═══ TRECHO DA PÁGINA

Beatriz ainda afirma que é um desafio engajar a população, que está distante do entendimento do que é política. Segundo a co-fundadora do Instituto Update, os partidos não cumprem suas funções e precisamos de leis para cobrá-los, para que possam atuar de forma mais transparente.

Analfabetismo político
A democracia existe para que as pessoas possam escolher os seus representantes, mas, se não houver a fiscalização, os direitos e as promessas não podem ser cobrados. Para isso, é preciso entender sobre o assunto – e, justamente por este motivo e visando a prática cidadã, existe a educação política.

Segundo Marcelo Rocha, o processo precisa ser mais humanizado, indo além da época de candidaturas e é necessário dar mais oportunidades e fazer investimentos para quem quer se candidatar.“Deveria ter cotas de mulheres, LGBTQI+, negros e periféricos – e, assim, todos serem representados”, afirma.

Vale dizer que o analfabetismo político se aplica aqueles que não se interessam, não pesquisam, não se informam e não participam como se espera da política. Por outro lado, a educação política é um processo de transmissão de informações e conhecimentos, cuja finalidade é disponibilizar ao cidadão um repertório que lhe permita compreender os diálogos dos debates políticos. Por isso, há organizações que oferecem cursos de formação política para a população.

Para a Comissão Arns, a construção de uma sociedade melhor decorre de um esforço coletivo, não só da sociedade civil, mas do conjunto dos poderes constituídos, como Legislativo, Executivo, Judiciário e Ministério Público.

══════

OBJETIVO DO EXERCÍCIO =>
Responda com base no trecho sobre educação política:
1. Segundo Beatriz, de que se precisa para cobrar os partidos?
2. Para quais grupos Marcelo Rocha defende cotas?
3. Para a Comissão Arns, de onde decorre a construção de uma sociedade melhor?

═══ DADOS FORNECIDOS

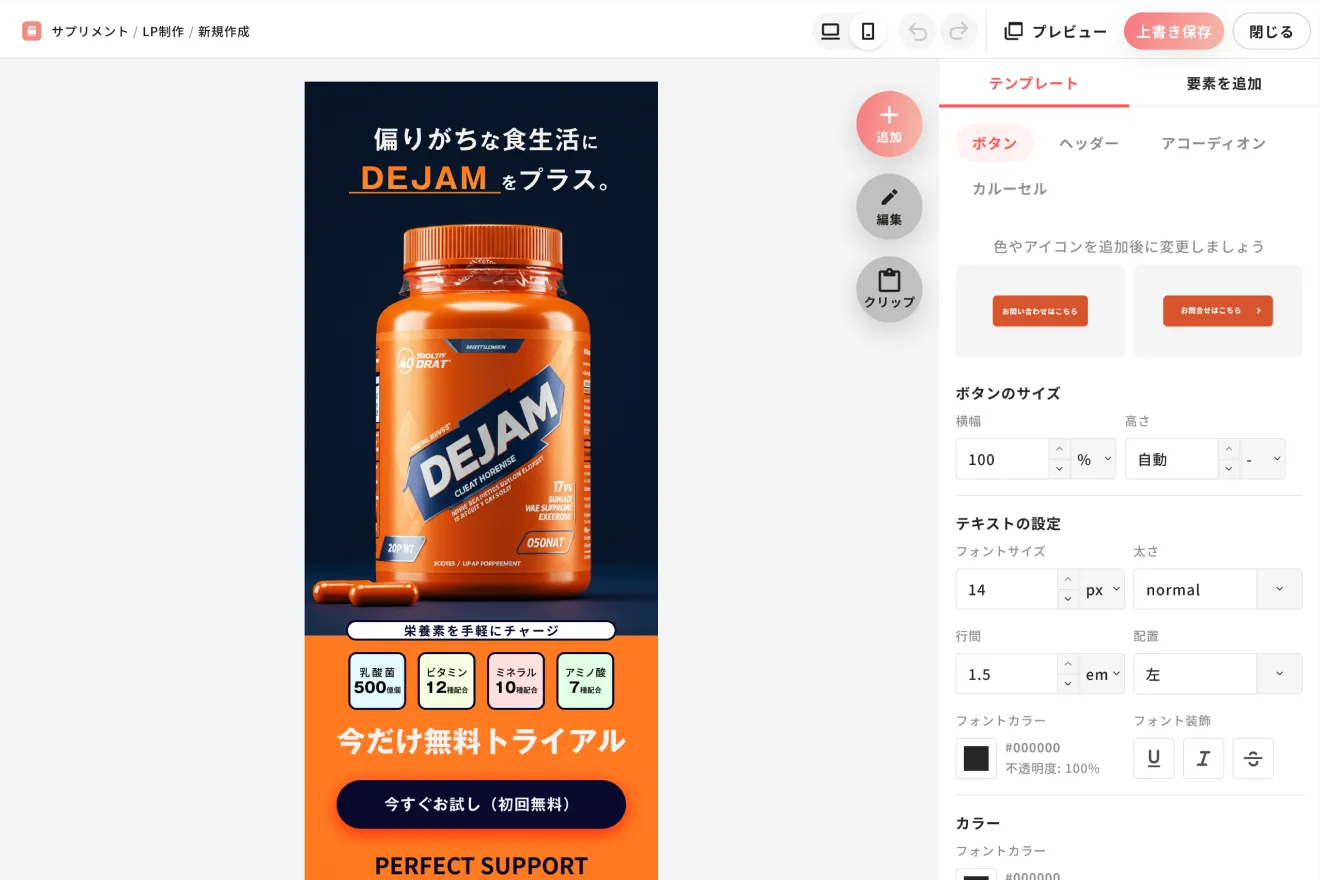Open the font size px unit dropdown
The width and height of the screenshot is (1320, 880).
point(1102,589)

══════
═══ DADOS FORNECIDOS

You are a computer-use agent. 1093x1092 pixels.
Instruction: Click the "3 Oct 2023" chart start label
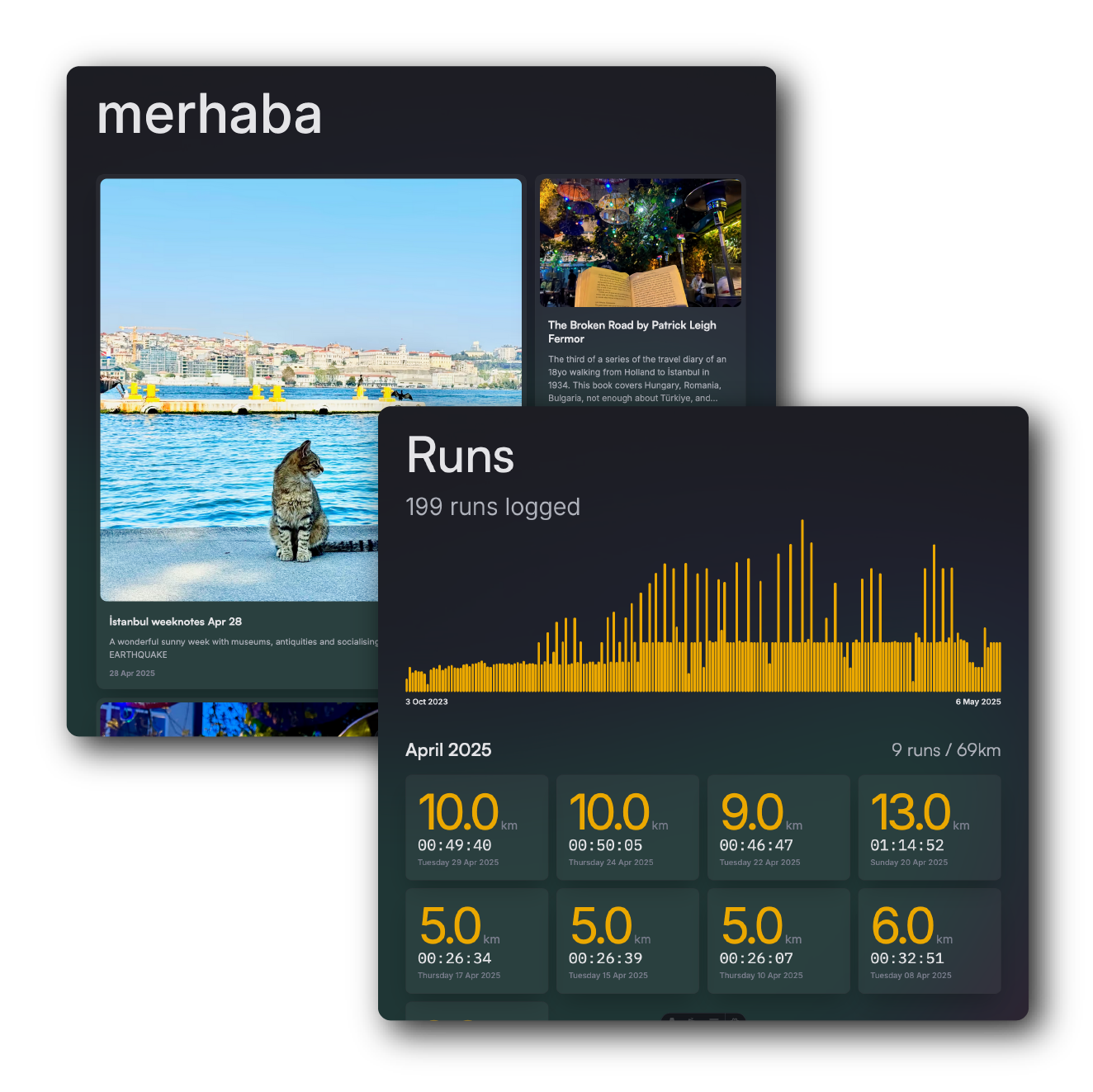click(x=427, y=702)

══════
═══ DADOS FORNECIDOS

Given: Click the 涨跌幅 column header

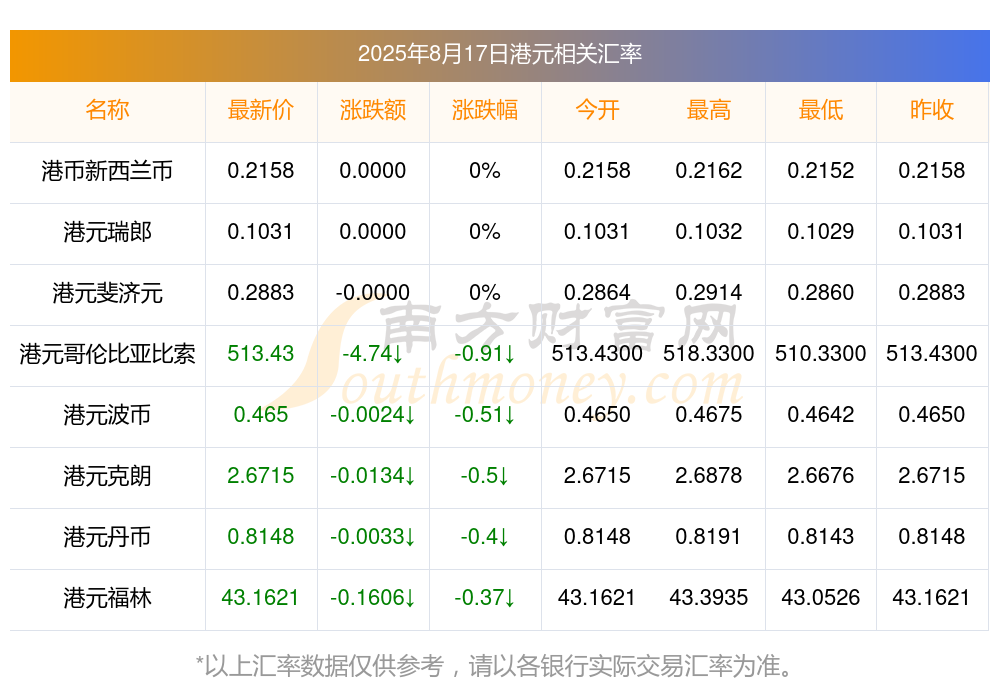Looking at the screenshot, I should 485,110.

══════

SOLUÇÃO DO EXERCÍCIO =>
1. De leis, para que os partidos possam atuar de forma mais transparente.
2. Mulheres, LGBTQI+, negros e periféricos.
3. De um esforço coletivo. Esse esforço não vem só da sociedade civil, mas do conjunto dos poderes constituídos, como Legislativo, Executivo, Judiciário e Ministério Público.